De nos frères blessés d'Hélier Cisterne

L’Intégrité et l’engagement

Hélier Cisterne confirme, après Vandal, sa capacité à scruter les âmes, leurs passions dévorantes et leurs zones d’ombre dans ce nouveau film profondément romantique.

Hélier Cisterne adapte un roman de Joseph Andras paru en 2016, qui relate un fait divers méconnu de la période de la guerre d’Algérie, en 1954. Au centre du récit, Fernand, un jeune Français installé en Algérie, militant communiste qui s’engage pour l’indépendance du pays, encore colonie française, et qui finit par être condamné pour avoir posé une bombe sur son lieu de travail. Ce personnage est interprété avec une belle sobriété par Vincent Lacoste, qui ajoute à sa froide détermination son éternelle lueur enfantine. Du contexte historique, le réalisateur n’évacue aucun sujet polémique, que ce soit la justice militaire punitive, les arrestations arbitraires, les exécutions sommaires, et le rôle joué par François Mitterrand, à l’époque garde des Sceaux, dans la condamnation à mort du héros.
 

De nos frères blessés d'Hélier Cisterne - Copyright Les Films du Belier, Laurent Thurin-Nal

En aplomb de cet aspect très documenté déjà passionnant en soi, le film propose une poignante histoire d’amour. Ce jeune Fernand tombe amoureux d’Hélène (lumineuse Vicky Krieps). Cette romance contraste avec la violence de la lutte. La double temporalité du film associant par flash-back la rencontre du couple et l’arrestation du militant met en évidence la dualité d’une trajectoire de vie. Le contraste est aussi celui d’un pays méditerranéen dont la lumière et la chaleur sont assombries par une violence inouïe. Cette guerre entre l’Algérie et la France fait basculer la vie du couple et met à l’épreuve les sentiments de la jeune femme. 
 
Amoureuse au point de surmonter les différences idéologiques – sa famille polonaise ayant souffert du communisme -, cette femme, devenue subitement celle d’un “traître”, fait preuve d’une grande douceur autant que d’un grand courage. Elle ne trahit pas l’être aimé, se tient toujours à ses côtés, tout en refusant d’être conditionnée par les choix de cet homme, qui privilégie son combat politique aux dépens de sa famille. Elle est également un personnage de premier plan à travers sa vitalité et sa témérité. Déjà dans son premier film, Vandal, récompensé par le prix Louis-Delluc (sur un ado, élève en CAP maçonnerie le jour, graffeur la nuit), Hélier Cisterne s’intéressait à une dissidence discrète. Il y mettait aussi en œuvre une mécanique de résistance. Ses personnages sont caractérisés par leur intégrité, même s’ils se brûlent en allant au bout de leur démarche. 
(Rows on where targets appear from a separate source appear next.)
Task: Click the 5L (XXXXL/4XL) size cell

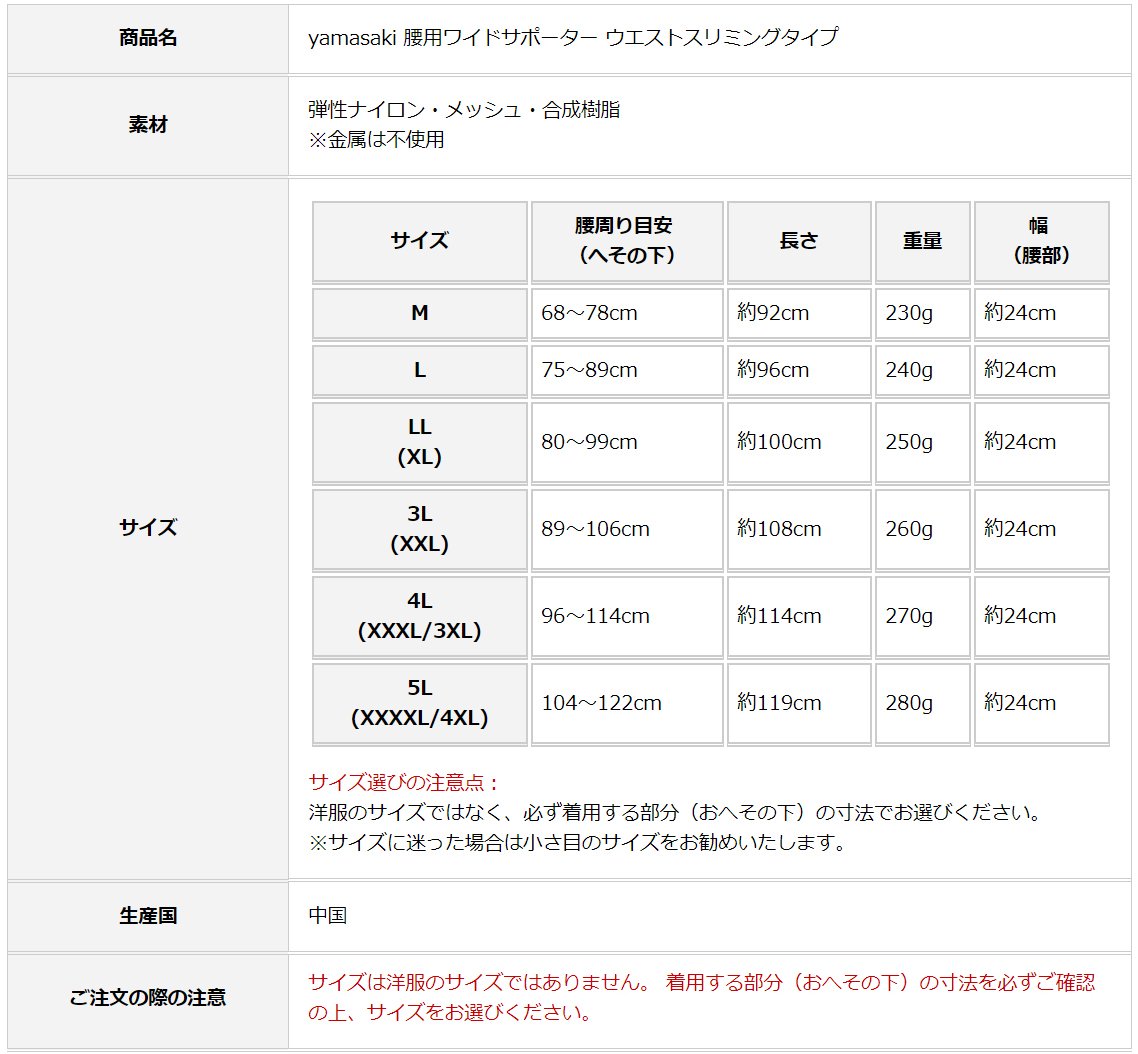Action: click(x=419, y=703)
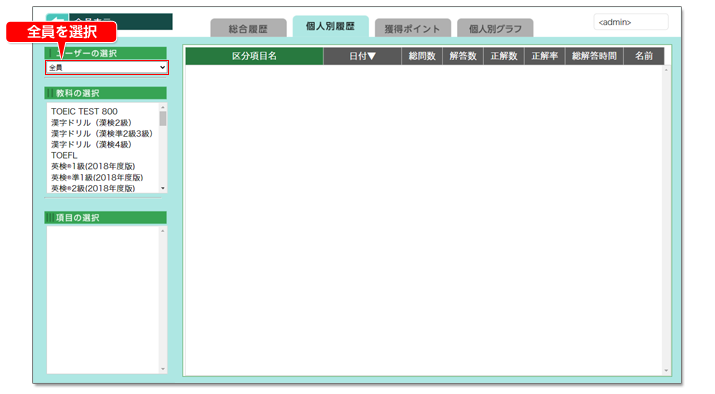Click the results table scroll-down arrow
Image resolution: width=715 pixels, height=394 pixels.
click(667, 370)
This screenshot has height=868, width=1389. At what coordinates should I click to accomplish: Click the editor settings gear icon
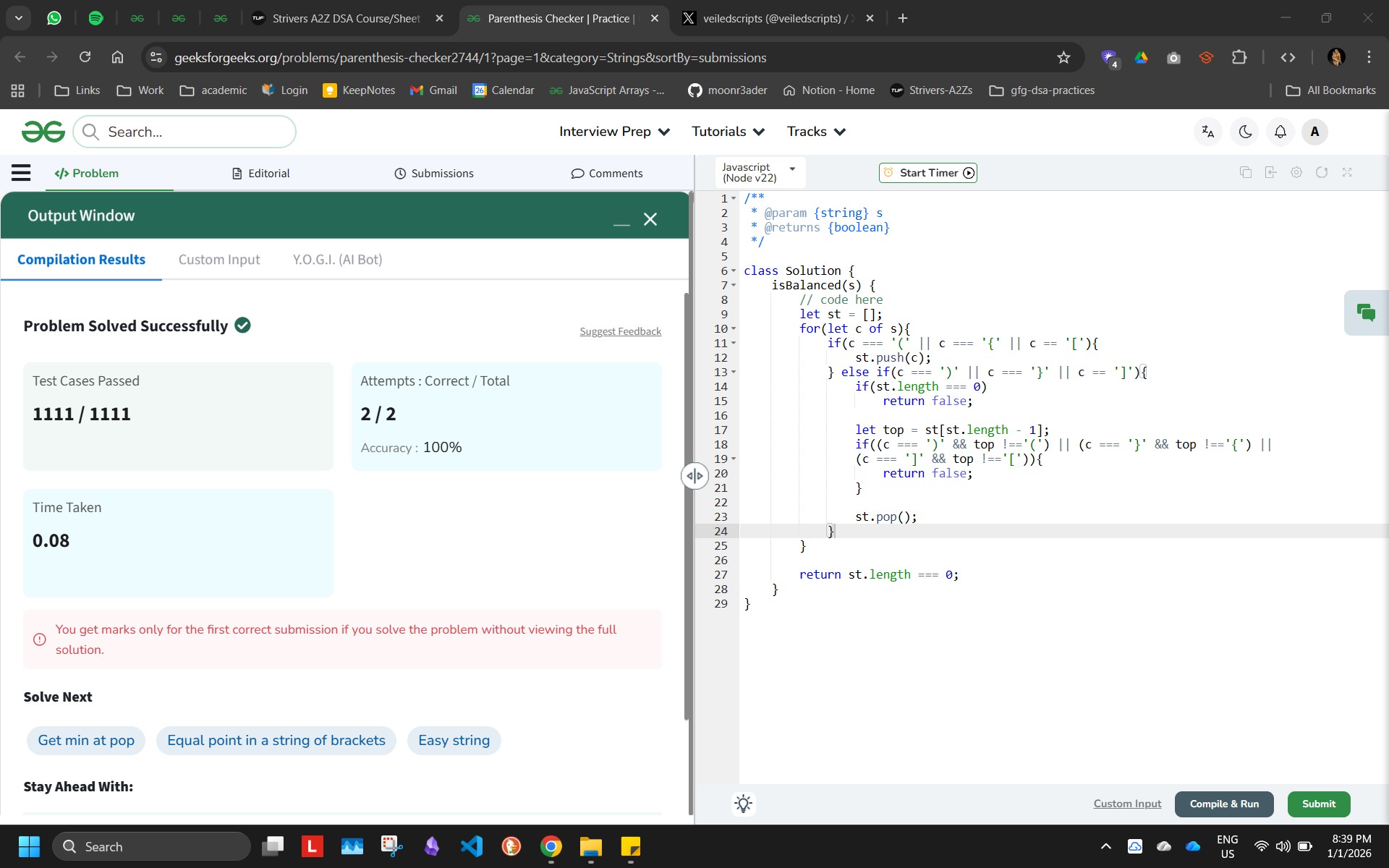pos(1296,172)
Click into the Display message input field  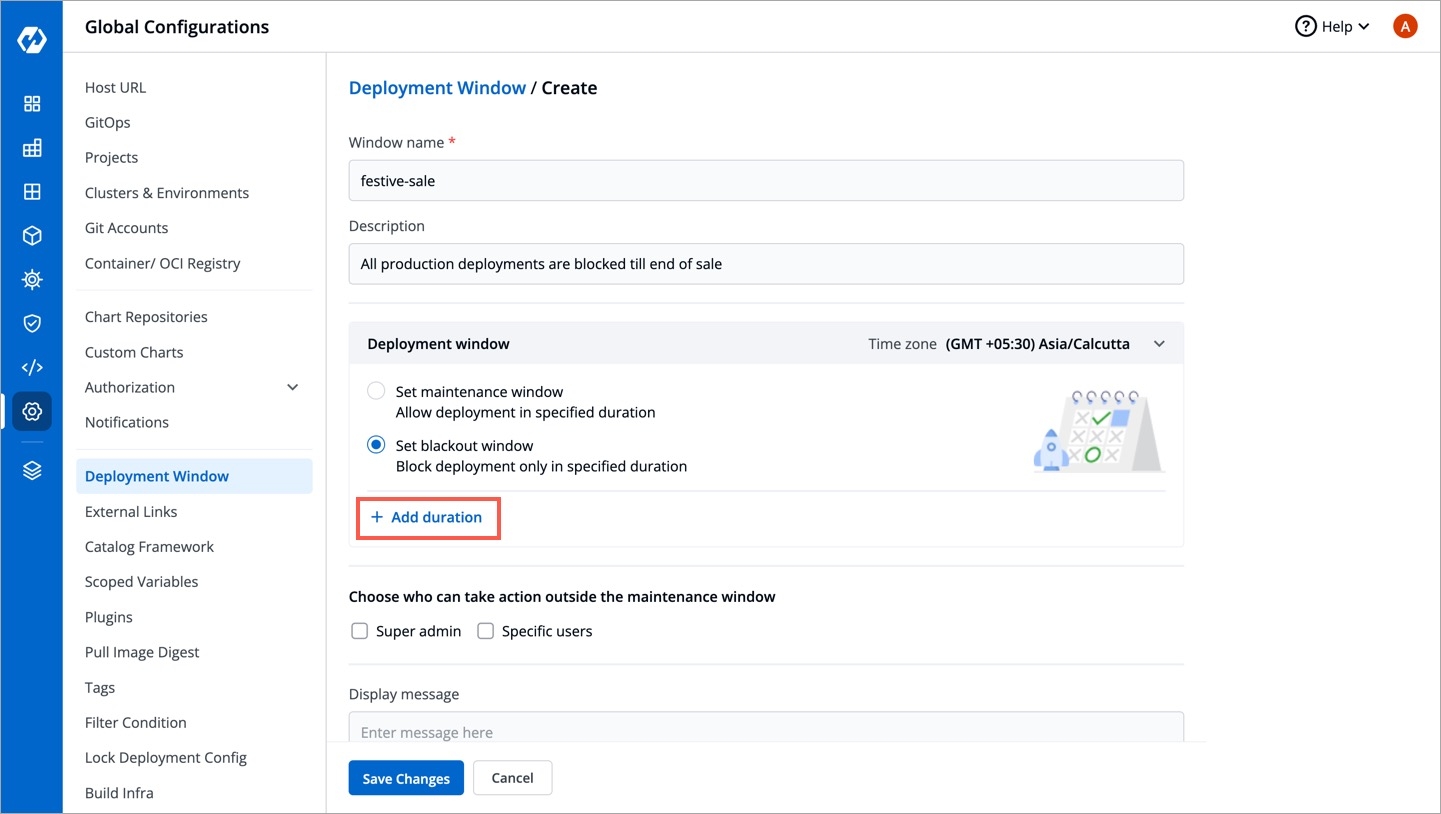pos(766,732)

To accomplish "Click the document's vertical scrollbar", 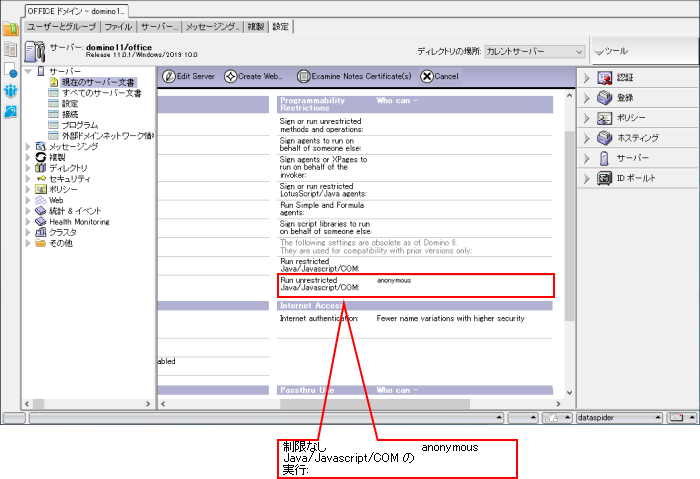I will (570, 250).
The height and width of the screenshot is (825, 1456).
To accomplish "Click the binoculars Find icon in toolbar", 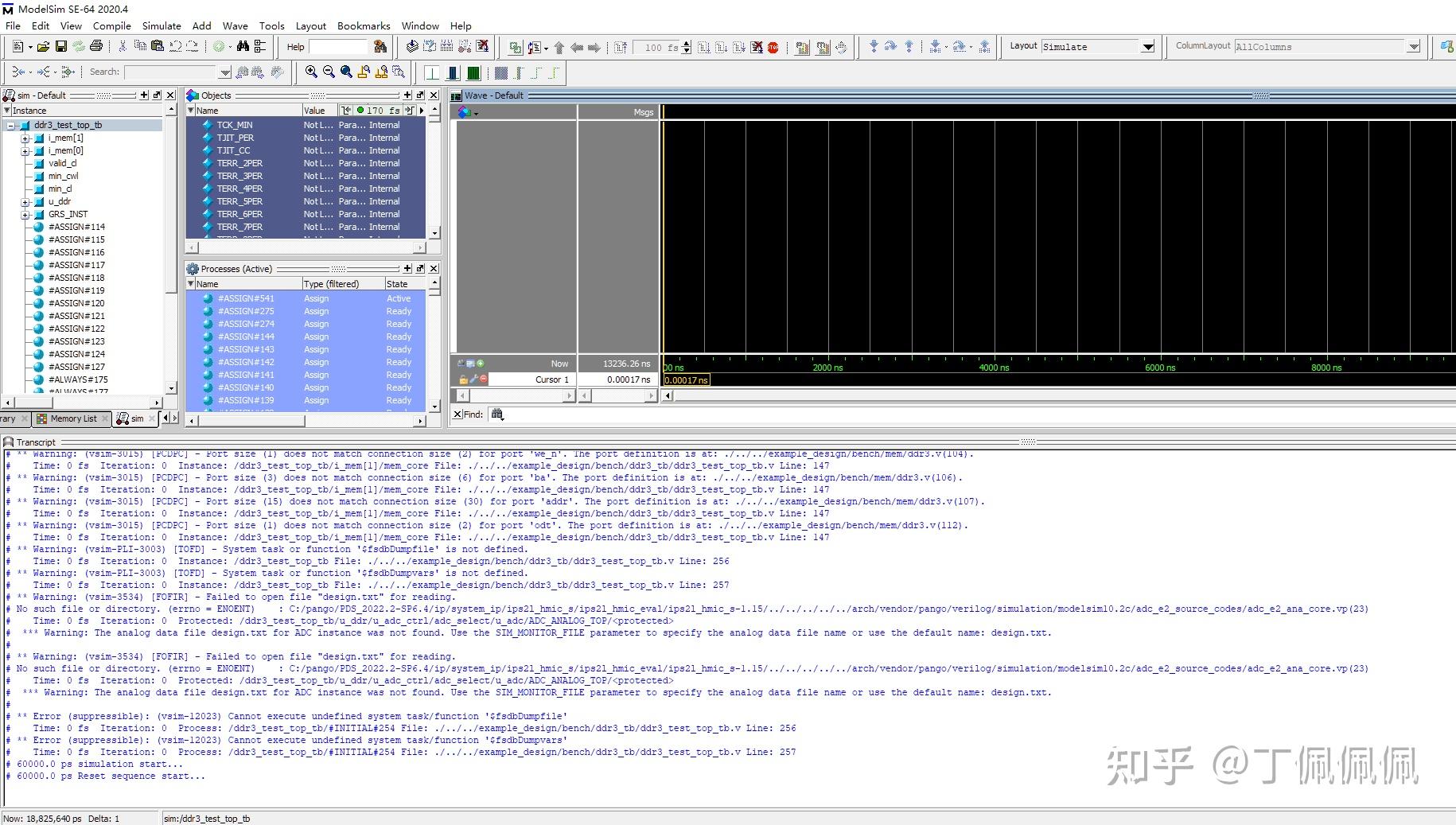I will [243, 47].
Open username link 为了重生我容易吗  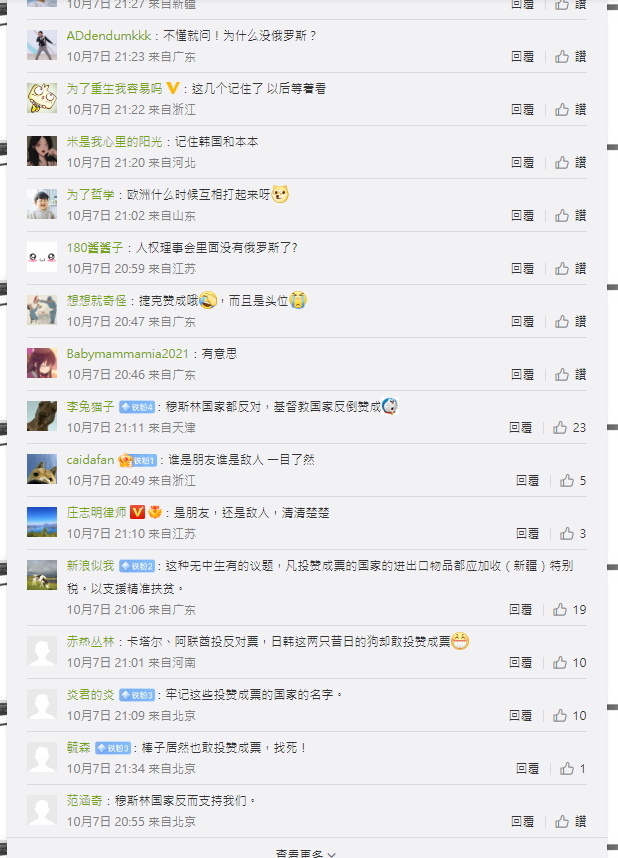(114, 89)
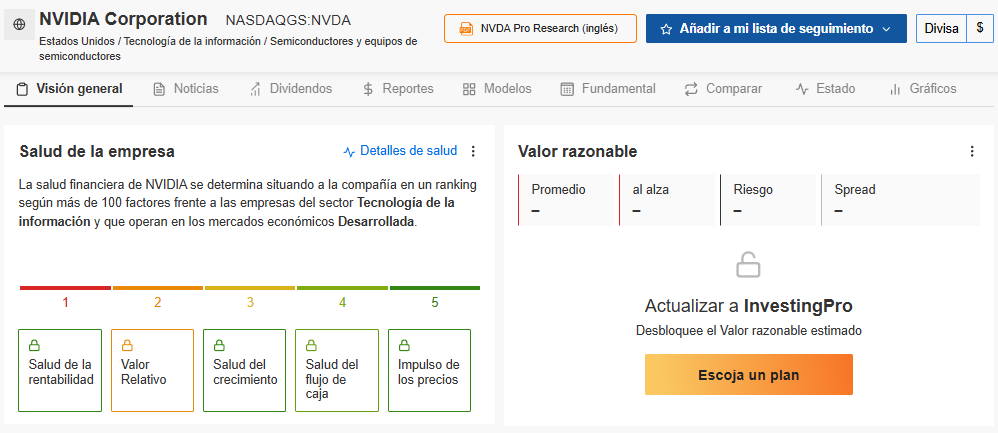Click the lock icon on Salud de la rentabilidad
Viewport: 998px width, 433px height.
33,345
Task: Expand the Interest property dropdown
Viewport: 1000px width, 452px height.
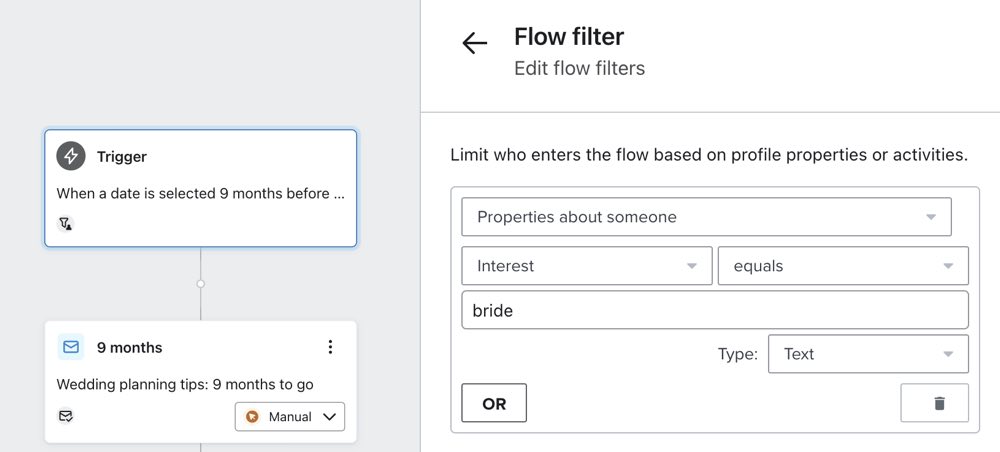Action: coord(586,266)
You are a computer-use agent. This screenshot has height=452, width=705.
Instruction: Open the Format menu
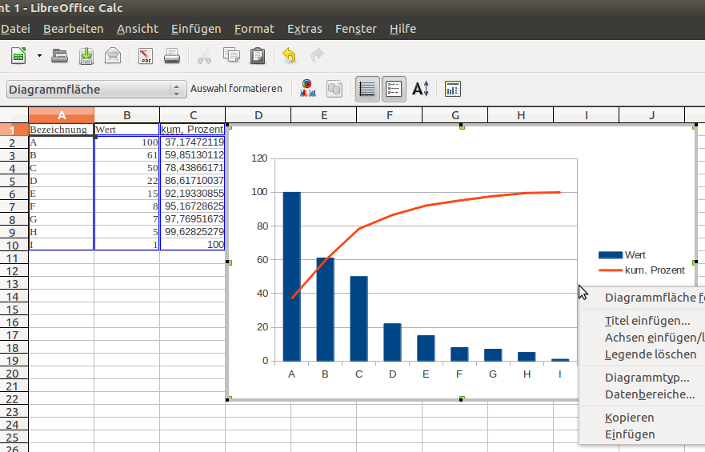(x=254, y=29)

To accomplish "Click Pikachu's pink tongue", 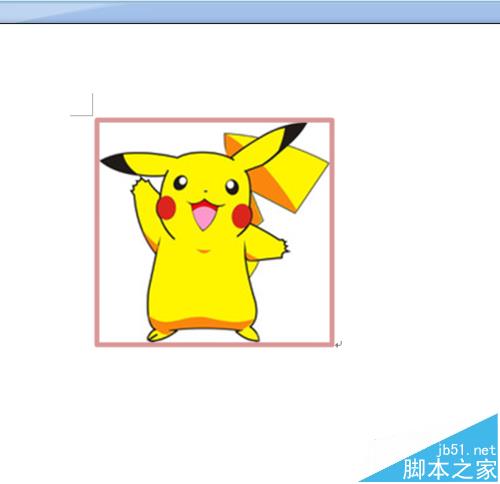I will click(204, 217).
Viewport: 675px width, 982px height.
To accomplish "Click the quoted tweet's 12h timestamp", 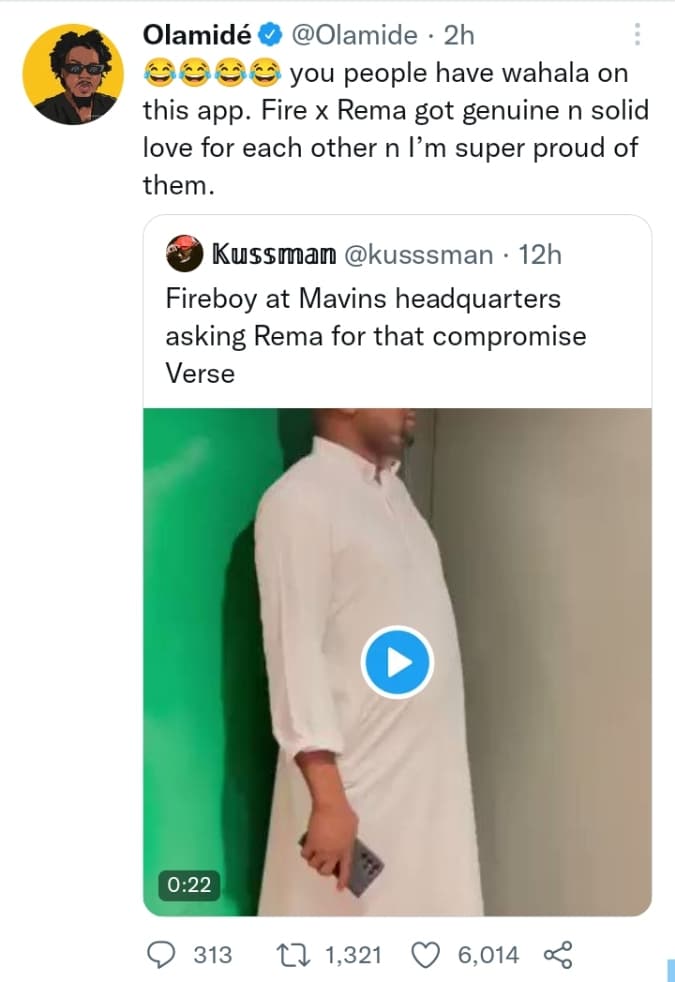I will 540,254.
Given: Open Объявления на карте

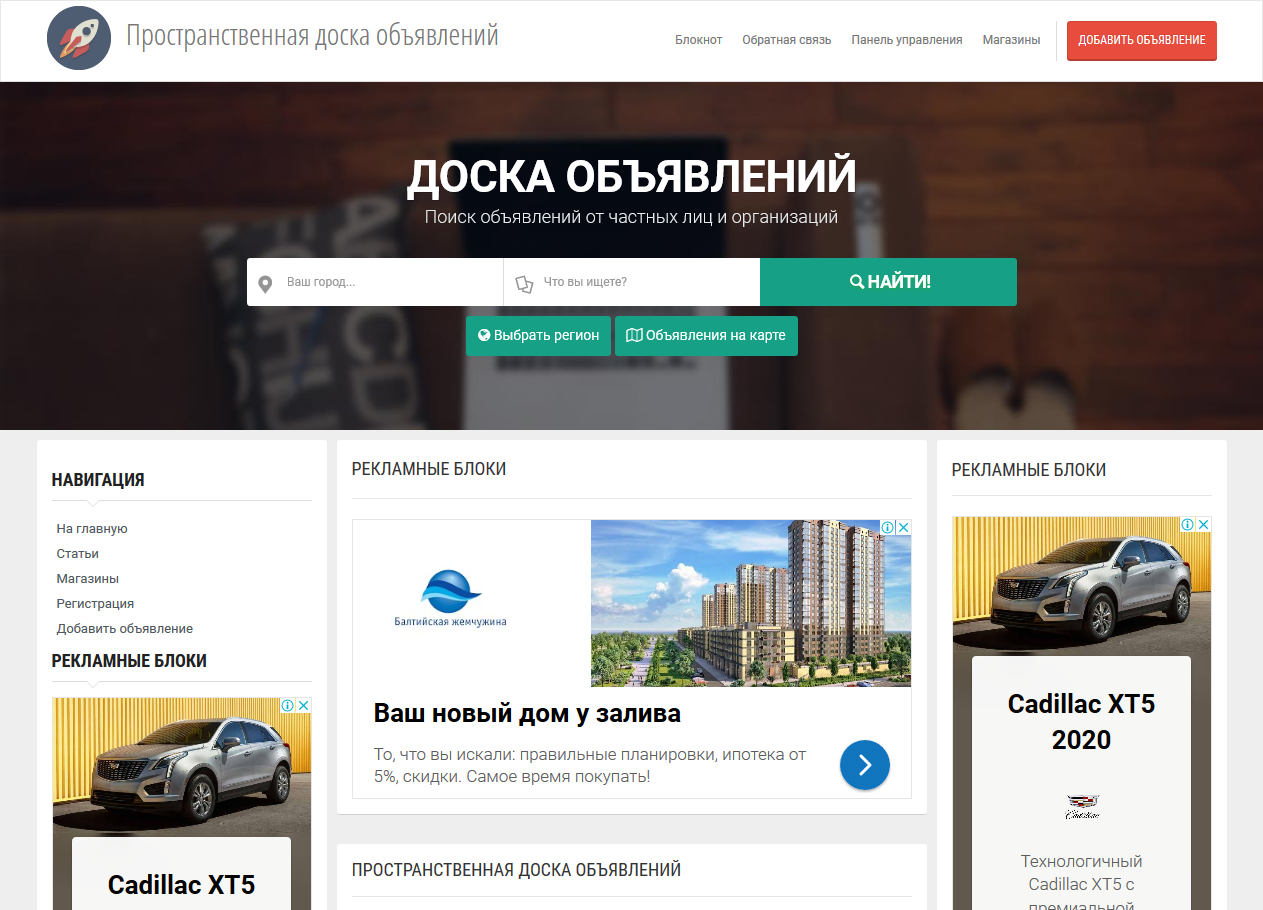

De nos frères blessés d'Hélier Cisterne - Copyright Les Films du Belier, Laurent Thurin-Nal

Ce nouveau film oscille entre des postures ambivalentes, tiraillé entre passion et conviction, normalité et bravoure, fragilité et puissance. Fernand est une figure de la résistance presque malgré lui, il est surtout un modeste ouvrier au tempérament instinctif pris dans la tourmente d’une période peu ordinaire. Le film montre à quel point une guerre peut révéler les individus, leur donner une grandeur comme les détruire. Pour y parvenir, le cinéaste emploie le format 35 mm, et opte pour une mise en scène sobre et rigoureuse, qui rappelle le cinéma de Jean-Pierre Melville (L’Armée des ombres), privilégiant le déroulement précis des événements sans chercher à éclairer les zones d’ombre et sans s’encombrer des artifices de la reconstitution historique. Hélier Cisterne fait résolument partie (avec Arthur Harari et son récent Onoda) des jeunes cinéastes français à suivre.